L'espace est une mise en forme de notre expérience sans laquelle il nous est impossible
de nous donner à voir et à penser des objets extérieurs à nous-mêmes (il est pour Kant
la forme du sens externe). En tant que forme a priori, nous appréhendons en et par lui
tout ce qui nous entoure. La question serait plutôt de savoir ce que nous pouvons
appréhender sans le recours à l'espace : peut-on se représenter le temps sans le
représenter spatialement, par exemple.
Quand nous essayons de saisir ce qu'est l'espace, nous le pensons infini, sans limites, ce
qui n'est pas sans poser question quant à sa nature : s'il devait être quelque chose il
serait une chose infinie, et infiniment décomposable, ce qui implique contradiction. Tout
espace donné est toujours dans l'espace en général.
Cette question de la nature de l'espace a évolué, car l'espace objectif a été profondément
modifié dans la physique contemporaine avec les géométries non-euclidiennes en
géométrie, puis les espaces à n dimensions, qui deviennent une autre forme
d'abstraction, très éloignée de l'espace au sens classique et de l'espace vécu.
L'espace objectif doit en effet être distingué de l'expérience vécue de l'espace, centrée
sur le corps vécu qui devient à lui-même son propre référentiel : on peut être incapable
de se positionner dans l'espace objectif, mais être en capacité de se situer dans la
spatialité développée par l'action (selon l'opposition proposée par Merleau-Ponty entre
spatialité de position et spatialité de situation). On peut sentir cet espace vécu se
déployer autour de soi sans qu'il soit question d'une augmentation quantitative : le "plus
grand" de l'expérience vécue n'est pas un plus grand espace représenté, mais un
déploiement du rapport au monde.
L'espace se décline selon des topologies imaginaires et des topologies quotidiennes (la
poétique de l'espace de Bachelard) où l'espace de la rêverie (immensité de l'espace
intérieur, de l'intime) est bien plus qu'un espace simplifié nous servant à nous repérer
dans nos déplacements et actions sur la matière, un espace à une dimension nous
servant à nous représenter le temps, etc.

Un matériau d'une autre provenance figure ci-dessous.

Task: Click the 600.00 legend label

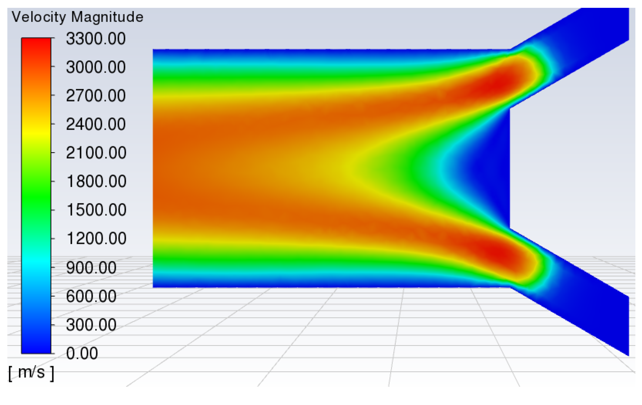Action: [x=91, y=296]
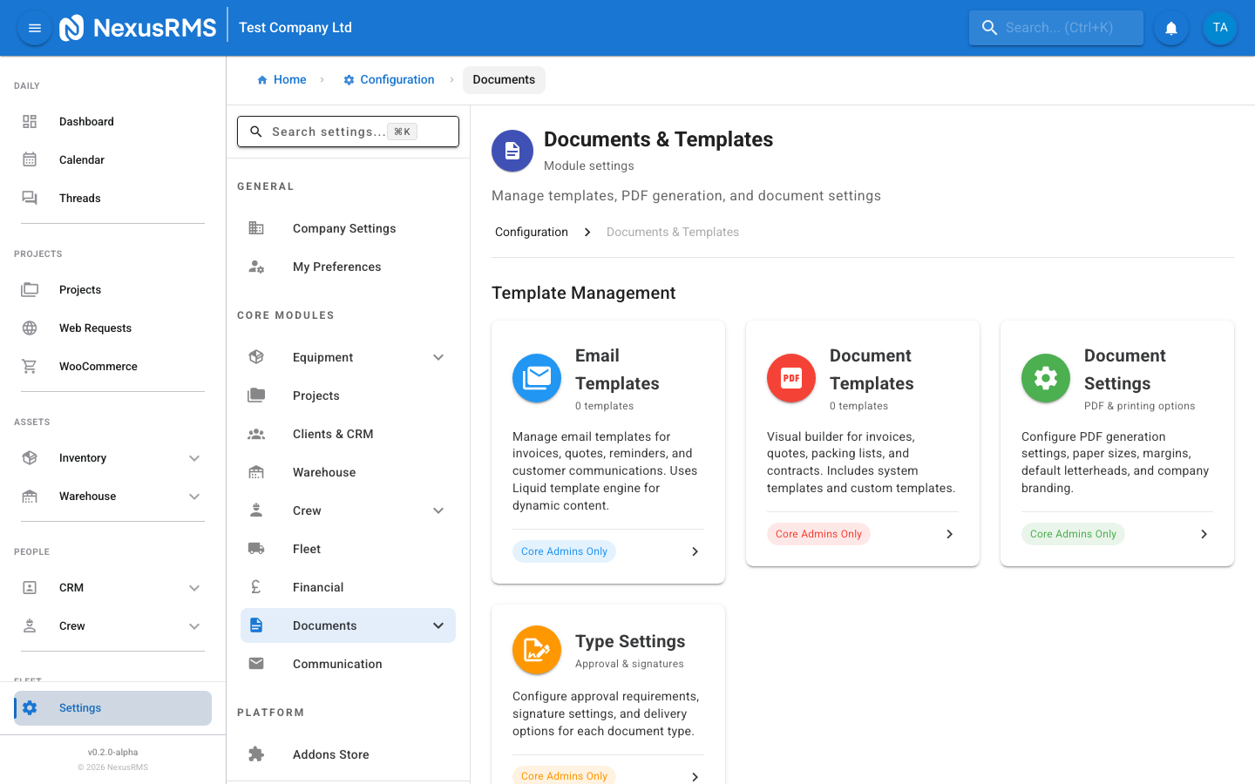The width and height of the screenshot is (1255, 784).
Task: Select the Calendar icon in sidebar
Action: [x=30, y=159]
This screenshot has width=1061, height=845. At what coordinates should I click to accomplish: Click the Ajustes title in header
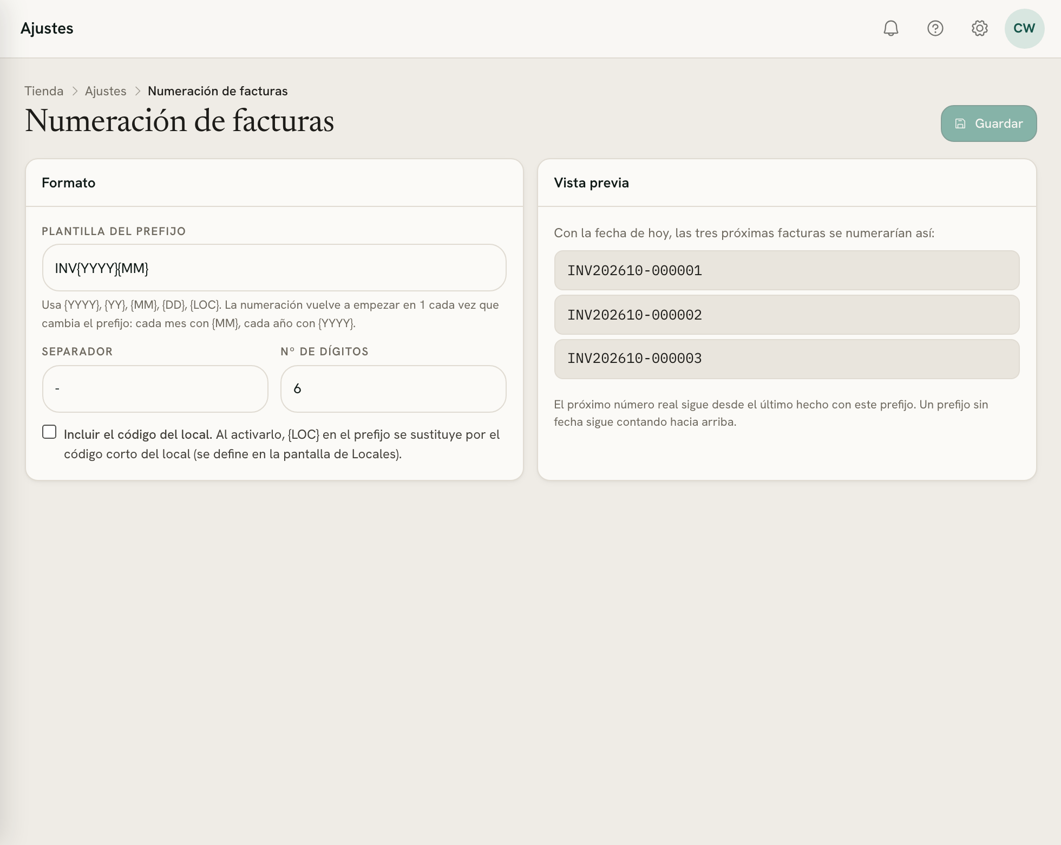click(47, 28)
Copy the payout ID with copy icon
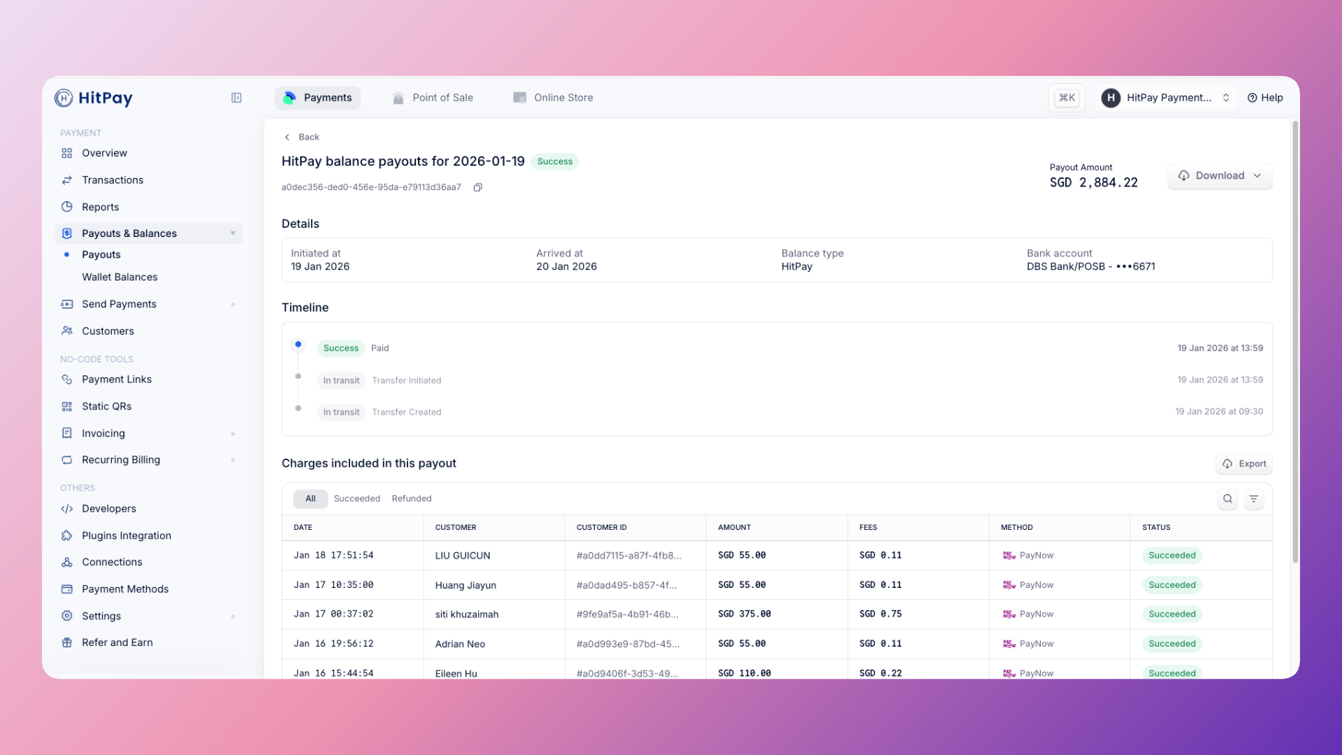Image resolution: width=1342 pixels, height=755 pixels. pyautogui.click(x=478, y=187)
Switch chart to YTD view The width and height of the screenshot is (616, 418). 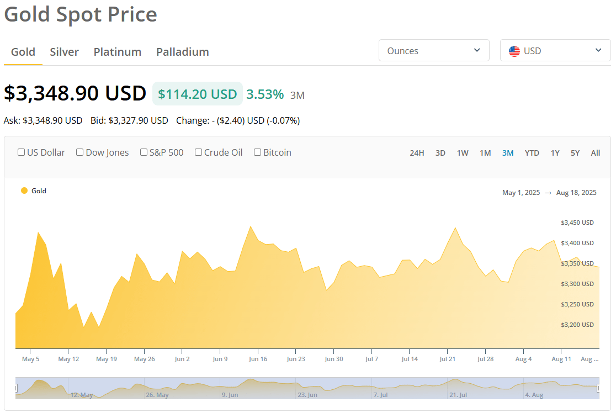pos(532,153)
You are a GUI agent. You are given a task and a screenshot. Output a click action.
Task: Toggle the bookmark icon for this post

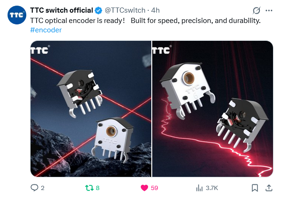(255, 188)
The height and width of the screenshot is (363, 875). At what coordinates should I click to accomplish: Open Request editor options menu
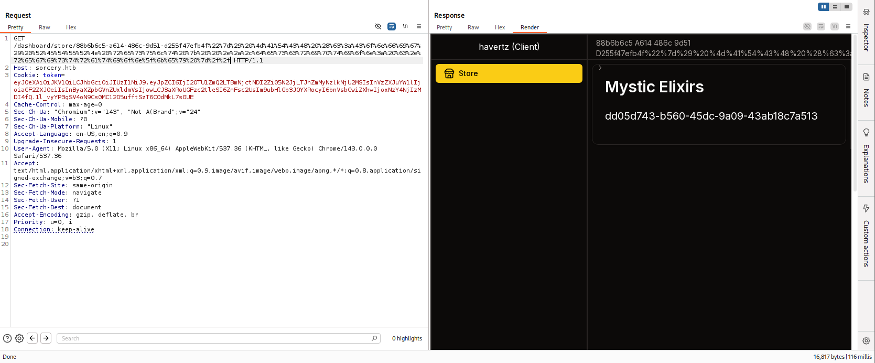[x=419, y=26]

Sur ce plan de la quotidienneté peuvent être pensés des espaces distincts, soit sociaux
(les hétérotopies dont parle Michel Foucault) soit fictifs (ceux des utopies). On pourra
interroger l'existence et la fonction des lieux particuliers (lieux sacrés, espaces privés ou
publics, espaces réels ou virtuels) qui sortent d'une acception géographique de l'espace
sans être strictement symbolique, dont la spatialité doit être interrogée.